A friend came to the house and invited me mushroom hunting. Matsutake hunting, that is. This guy hunts them regularly. The elusive mushroom rarely breaks the surface of the tan oak duff. The mushroom hunter showed me the slight mound of dried leaves that is the telltale sign. As we hiked and bush-wacked the hillside, we found bits and shreds of white flesh; Matsutake chewed and discarded by deer. We would do the mushroom crouch, searching for small heaps of leaves. He showed me how to reach down and pull the stipe from the ground, carefully brushing off the mycelium and with a quick and sure motion replacing the disturbed leaves. Often I would come across colorful gems white, red, gray; other fungi that we didn’t stop to identify. We were on a mission.

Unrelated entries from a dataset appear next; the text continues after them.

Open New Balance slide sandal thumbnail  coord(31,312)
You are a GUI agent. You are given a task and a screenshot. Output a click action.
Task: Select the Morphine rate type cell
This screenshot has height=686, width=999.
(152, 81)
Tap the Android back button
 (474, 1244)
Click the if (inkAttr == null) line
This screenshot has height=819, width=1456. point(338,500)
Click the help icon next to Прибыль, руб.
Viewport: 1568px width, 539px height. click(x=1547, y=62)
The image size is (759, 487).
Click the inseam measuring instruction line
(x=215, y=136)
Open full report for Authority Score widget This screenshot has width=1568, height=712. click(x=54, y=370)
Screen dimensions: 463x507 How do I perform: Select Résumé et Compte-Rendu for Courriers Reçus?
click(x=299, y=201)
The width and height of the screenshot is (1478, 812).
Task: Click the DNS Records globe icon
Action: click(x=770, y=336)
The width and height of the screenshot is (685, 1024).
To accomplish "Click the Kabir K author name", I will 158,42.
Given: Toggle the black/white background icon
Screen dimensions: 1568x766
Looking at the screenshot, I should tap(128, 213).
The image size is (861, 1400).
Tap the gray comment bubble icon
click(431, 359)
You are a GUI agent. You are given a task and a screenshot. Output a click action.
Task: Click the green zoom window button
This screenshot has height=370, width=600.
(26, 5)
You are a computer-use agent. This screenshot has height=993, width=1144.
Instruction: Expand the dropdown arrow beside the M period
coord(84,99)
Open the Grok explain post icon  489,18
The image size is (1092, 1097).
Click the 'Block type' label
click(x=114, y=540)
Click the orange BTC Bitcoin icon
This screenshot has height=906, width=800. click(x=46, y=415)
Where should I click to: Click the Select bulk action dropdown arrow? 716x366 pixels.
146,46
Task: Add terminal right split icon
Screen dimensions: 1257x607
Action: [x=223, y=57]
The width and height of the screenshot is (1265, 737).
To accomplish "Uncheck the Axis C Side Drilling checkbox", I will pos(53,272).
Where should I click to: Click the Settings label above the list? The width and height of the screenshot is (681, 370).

He showed me how the young caps with their veils intact look like toasted marshmallows. At first, I thought he was crazy, but then I could imagine the irregular brown markings as looking charred and the swollen mushroom could be a marshmallow bloated from an open fire.
The best thing about learning this art (mind you, I haven’t tasted them yet!) is the smell. Johnny mentioned it right when we started out, but I was focusing on visual cues.
I could smell something familiar, but elusive. He said it was the mycelium underground, not the mushroom itself. Then, after finding several and subconsciously taking in the fragrance, I could recognize it. He described the smell, “like cinnamon and old socks”. Bingo! To me it has the scent notes of drying valerian, (the botanical source of Valium), the cinnamon too subtle for me.
Recognizing scents is like hearing a bird-call and someone identifying the bird. If you are not primarily an auditory learner, it doesn’t lodge in the memory. When the guide translates the call and says listen for the “lee-lee-oh” all of a sudden we have something to remember.